I grew up hearing of the azaleas out in the yard. What kind of kid pays attention to azaleas? None I knew, including me. I probably passed by the highly prized azaleas in the yard of my grandmother’s house a million times without ever being able to identify them. Don’t make the same mistake I made. If you are gardening with intent and plan to introduce azaleas into the scheme of things, get to know the intricacies of raising azaleas before you dive into the great big world of adding these rhododendron varieties to your landscape theme.
The location in which you plan to grow azaleas needs to meet certain conditions in order to achieve peak results. The nice thing is that if you cannot meet these conditions to a perfect degree, then you are not doomed to failure. Azaleas are pretty robust plants that can handle certain inhibitions in the conditions in which they grow. That said, if you want to all but ensure the most beautiful azaleas in the neighborhood, then plant in acidic soil that provides more than adequate drainage. Plant in raised beds in which you have added a healthy amount of organic matter to facilitate the nutrient content of the soil.

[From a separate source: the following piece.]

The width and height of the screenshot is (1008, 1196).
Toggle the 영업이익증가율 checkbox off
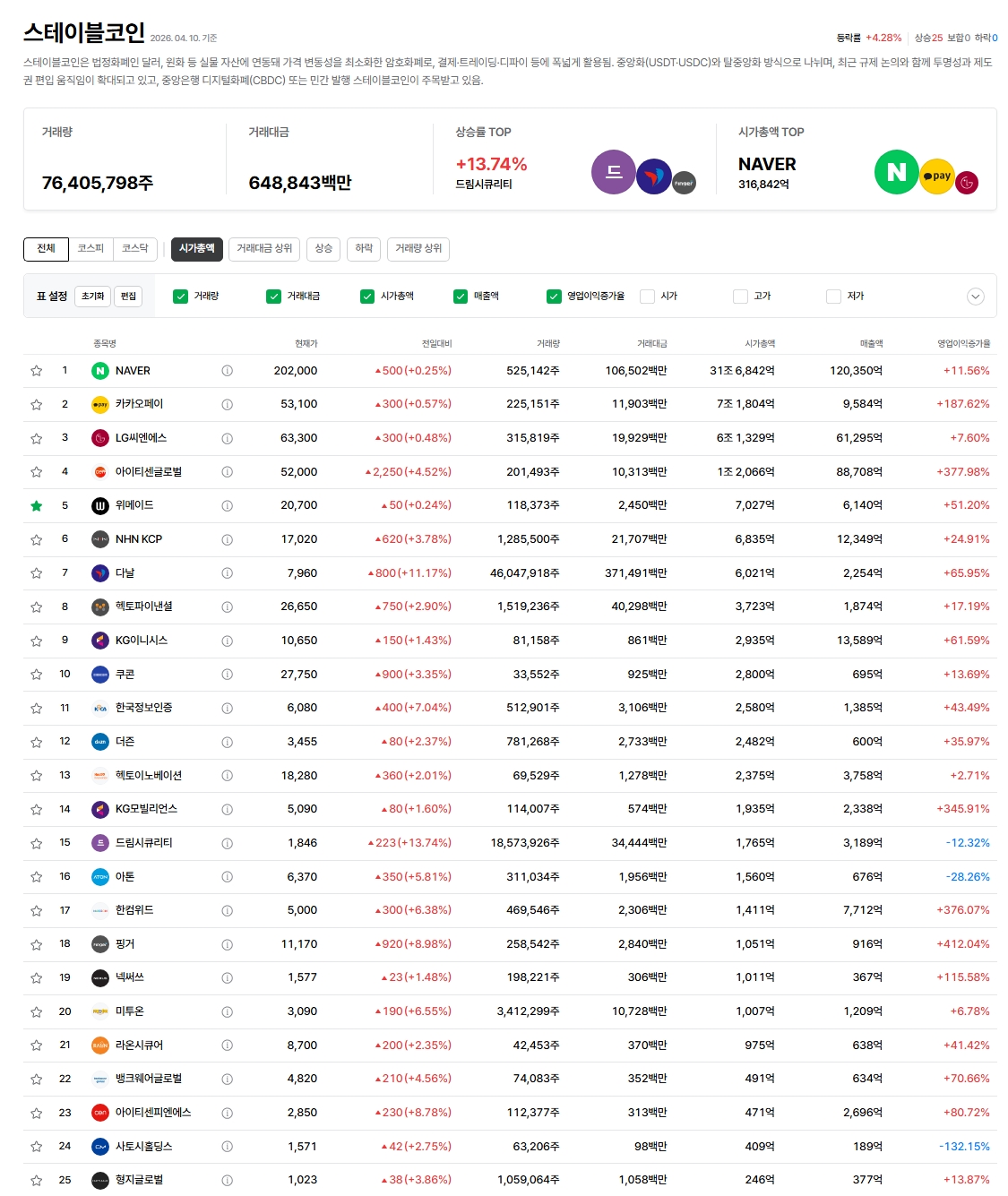tap(554, 297)
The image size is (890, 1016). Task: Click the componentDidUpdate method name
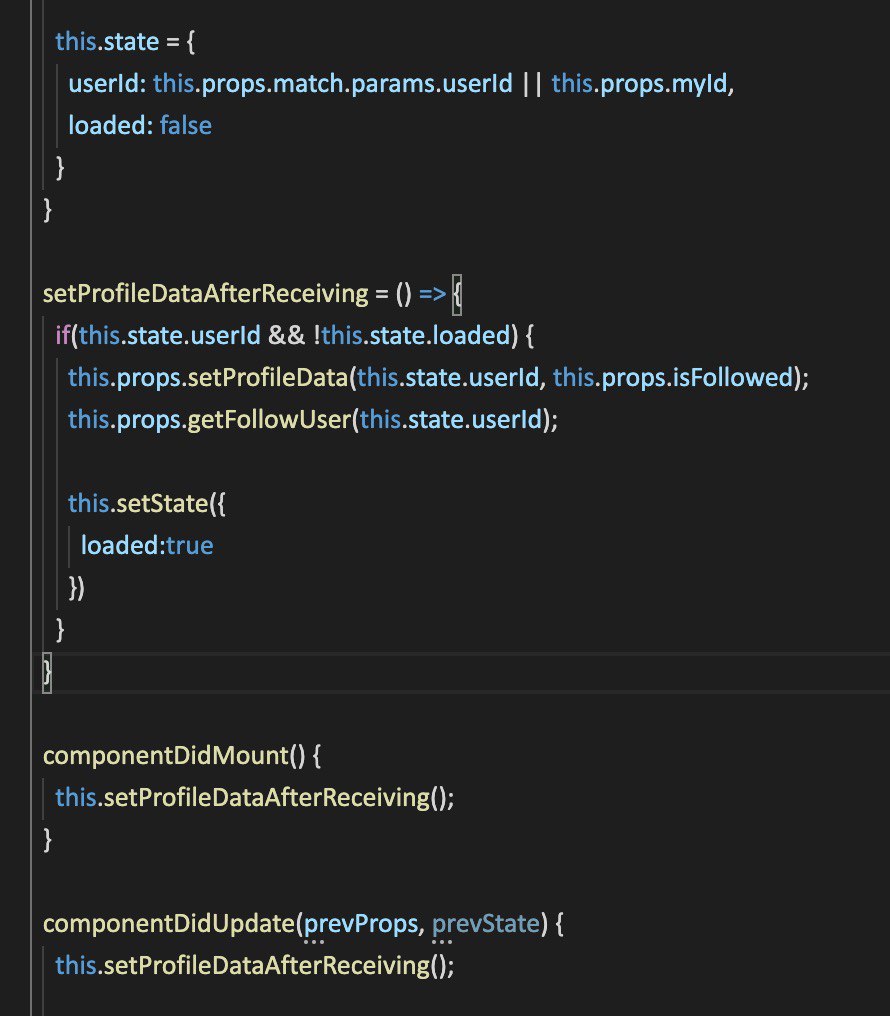170,923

Water a Lot…Then Not So Much
Azaleas can almost be said to have a split personality when it comes to watering demands. During the first couple of years after planting when your azaleas are struggling to become fully established, you will need to stick to a strict plan for keeping them appropriately watered. If you are not prepared to remain committed to keeping your growing azaleas adequately moist, then you may lose the battle before establishment is accomplished. The payoff for such dedication is beyond your wildest dreams. Upon attaining maturity, azaleas become remarkably resistant to drought and can withstand dry spells that would have killed them off during those first two years.
One of the reasons that azaleas have remained among the most popular plants in American yards is that they are particularly easy to transplant. If you reach a point at which you want to try something new with your landscaping plans, you can incorporate existing azaleas into the transformation in a way that may be out of reach for many other plants. The roots of azaleas are not only shallow, but fibrous. This combination makes the roots of azaleas far easier to dig up without causing any undo damage than many other plants. So if you are the type of gardener who likes to shake things up every once in a while by moving plants around, you definitely should consider making azaleas a prominent part of your landscape.